We put in some HP blades a couple of years ago, and I was annoyed to discover that they have discontinued that enclosure and all the blades in it. I decided this was a good time to look at their newer options, as well as at other companies.

Back in July, I had noticed a Silicon Mechanics booth at OSCon. I noticed their slogan “experts included.” That sounds great; we’ve got software experts here, but not hardware experts, and I’d enjoy dealing with a company that knows more about their hardware than I do. I went up to their booth and asked what they’d say about us running Debian on their hardware. “That would be just fine.” “So you’d fully support it when I’m running Debian?” “Sure.” “What about management software – do you have any of that which I’d find annoying to port to Debian?” “Our servers don’t need any management software other than what comes with your kernel.” Good answers.

So, when it came time for us to decide what to do about getting a new server in here, I figured I’d call up Silicon Mechanics and see what they’d recommend. They put me on a conference call with a sales rep and an IT engineer, and wound up recommending a 1U server for us to start with, and an iSCSI storage device to address some of the storage needs we have (both for that server and others). I had heard of iSCSI only vaguely, and asked how it worked, and what the performance would be like compared to our 2Gb FC SAN. I got back intelligent (and correct) answers.

They probably spent 2 hours with me on the phone before we placed an order. I was incredibly happy with their service, level of expertise, and helpfulness. They even did a webinar to demo the management interface on the storage unit for me.

Today, the 1U server arrived. I unboxed it and set it on my desk to configure. First item: set an IP address for the IPMI card. That’s the device that lets me connect to it over a web browser and interact with the console, power cycle it, etc. as if I was there. I set an IP, but somehow couldn’t seem to figure out the username and password for the web interface.

So I called Silicon Mechanics support at the number that was included on the fridge magnet (!) that came with the shipment. Phone rang once. Then a live, capable American answered. No menus, no fuss. I asked my question. He apologized, saying, “I should know that, but I’ll have to look it up… hold on just a bit.” I had my answer about 90 seconds later. He offered to send me the full docs for the IPMI card if I wanted as well.

So I’ve been very impressed with them so far. From what I’ve heard, their iSCSI enclosure ought to be quite something as well. They even helped us spec out a switch that supports trunking for use with it.
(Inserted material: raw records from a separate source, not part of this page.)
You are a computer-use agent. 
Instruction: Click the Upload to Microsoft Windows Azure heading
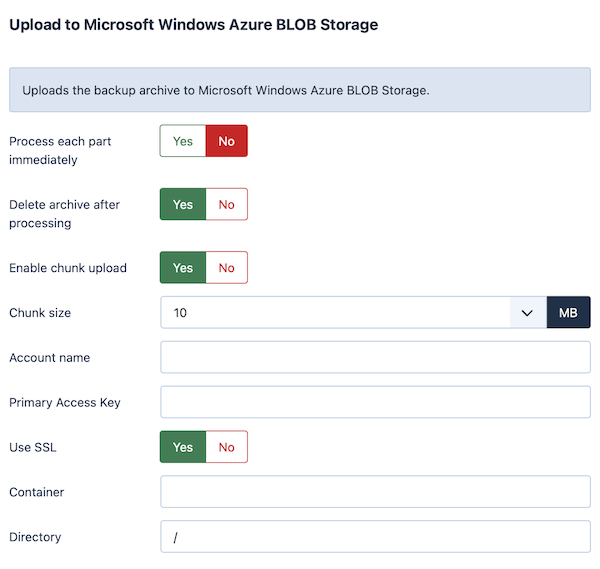[x=194, y=24]
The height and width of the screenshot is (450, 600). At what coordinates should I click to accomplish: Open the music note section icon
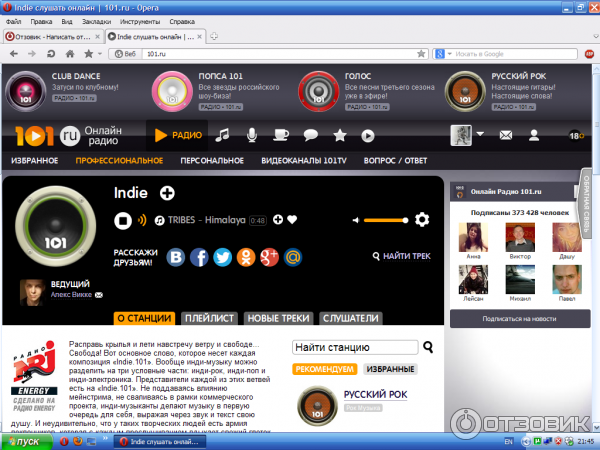pos(223,135)
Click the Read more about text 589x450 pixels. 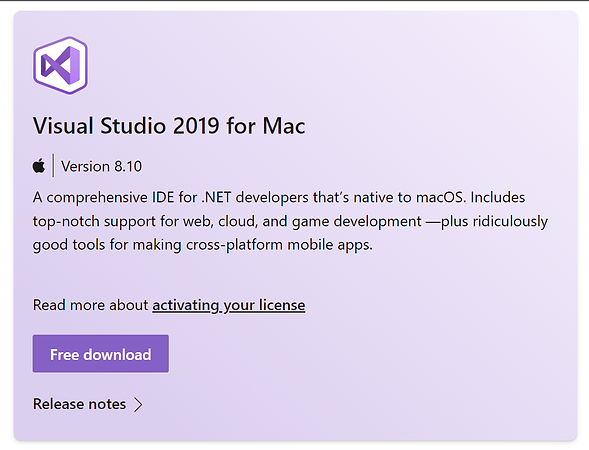pyautogui.click(x=91, y=305)

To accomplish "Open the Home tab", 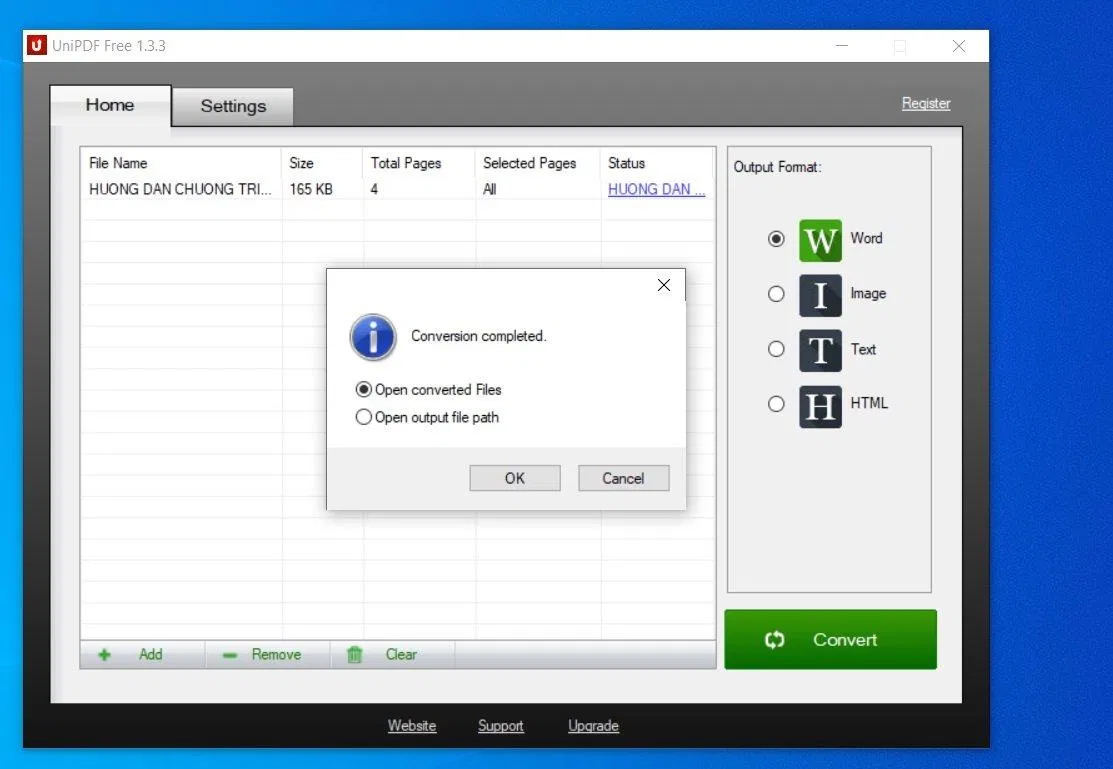I will [110, 105].
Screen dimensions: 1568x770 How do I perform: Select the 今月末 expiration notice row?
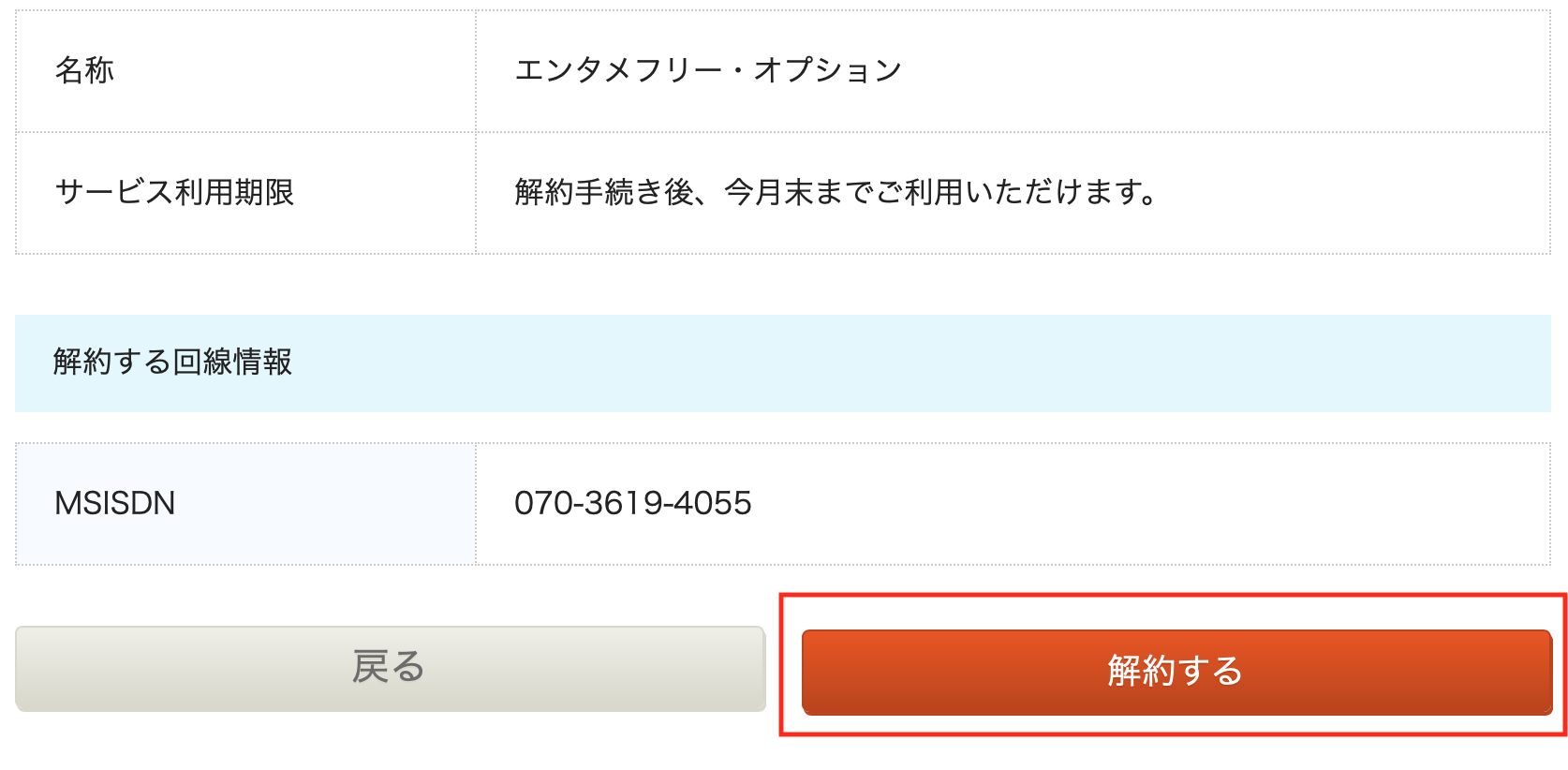tap(784, 192)
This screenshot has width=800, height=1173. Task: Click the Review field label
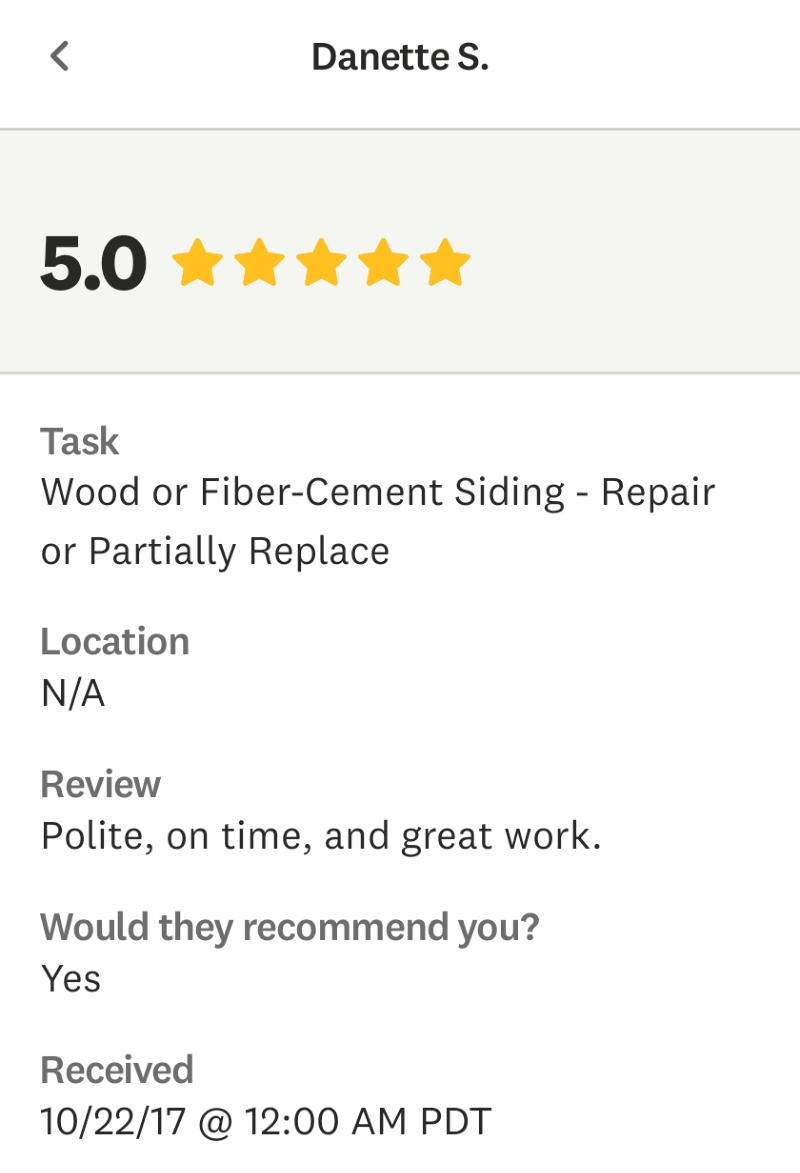[100, 784]
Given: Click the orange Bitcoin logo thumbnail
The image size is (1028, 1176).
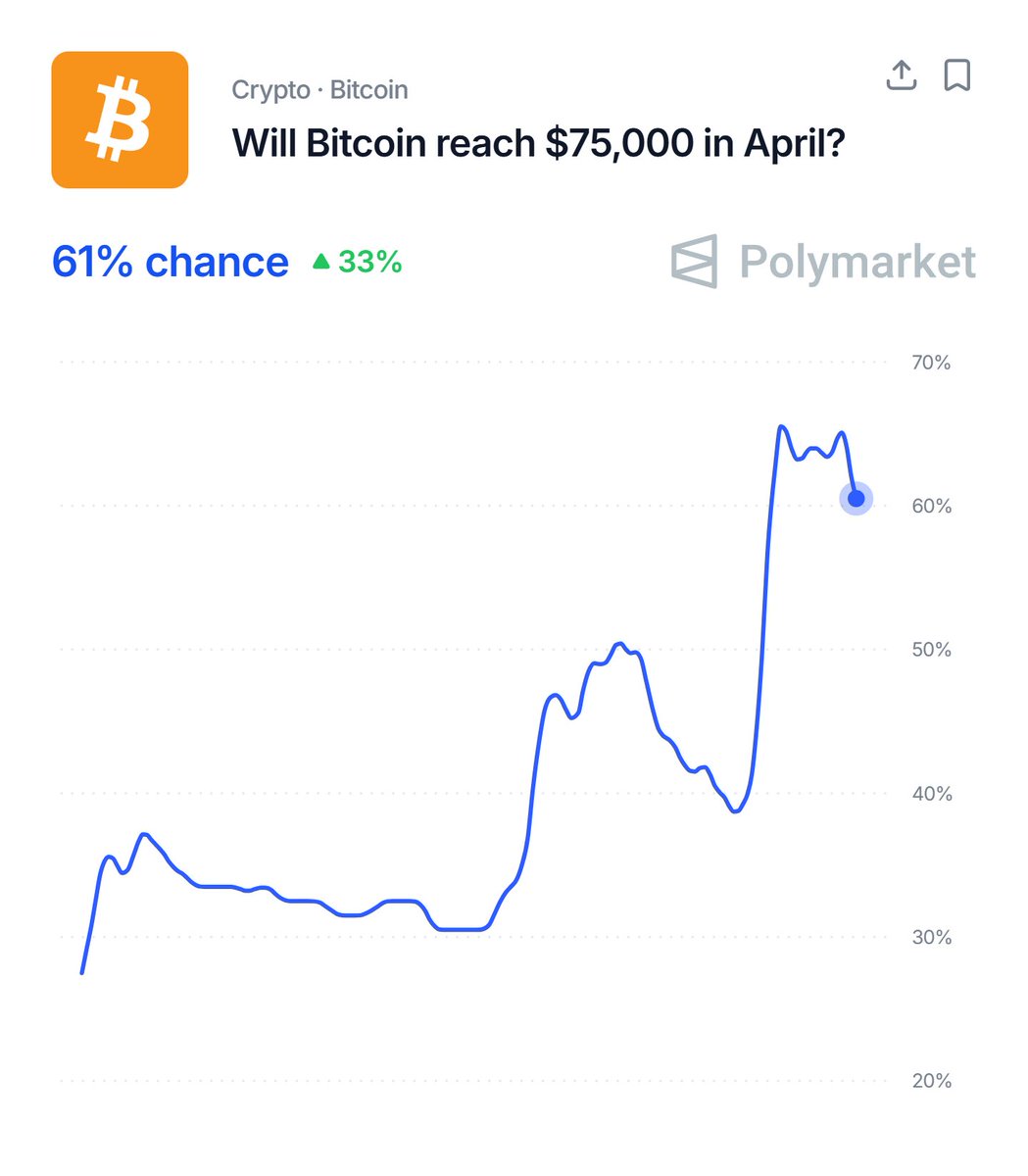Looking at the screenshot, I should [x=120, y=120].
I’ll give them a “highly recommended”.

Looking back at WordPress

I’ve hosted this blog on three different platforms: Drupal, WordPress, and at present, Serendipity.

Back in 2006, I rejected WordPress, noting that most of its plugins were incompatible with the current version, its main anti-spam software wasn’t Free, there was no central plugin directory. And, while WordPress supported PostgreSQL, many plugins didn’t.

Serendipity, at the time, had none of those problems.

However, I’ve been having other problems with Serendipity since then. People have repeatedly had trouble with captchas. The RSS feeds have long had subtle incompatibilities with certain aggregators, leading to duplicate posts.

I’m looking back at WordPress now. It looks like it is a lot more mature than it was 2.5 years ago. Perhaps it’s time to switch back.

I hope it will support PostgreSQL better now, but I note that its website seems to list MySQL only these days. Ah well, can’t have it all, I guess.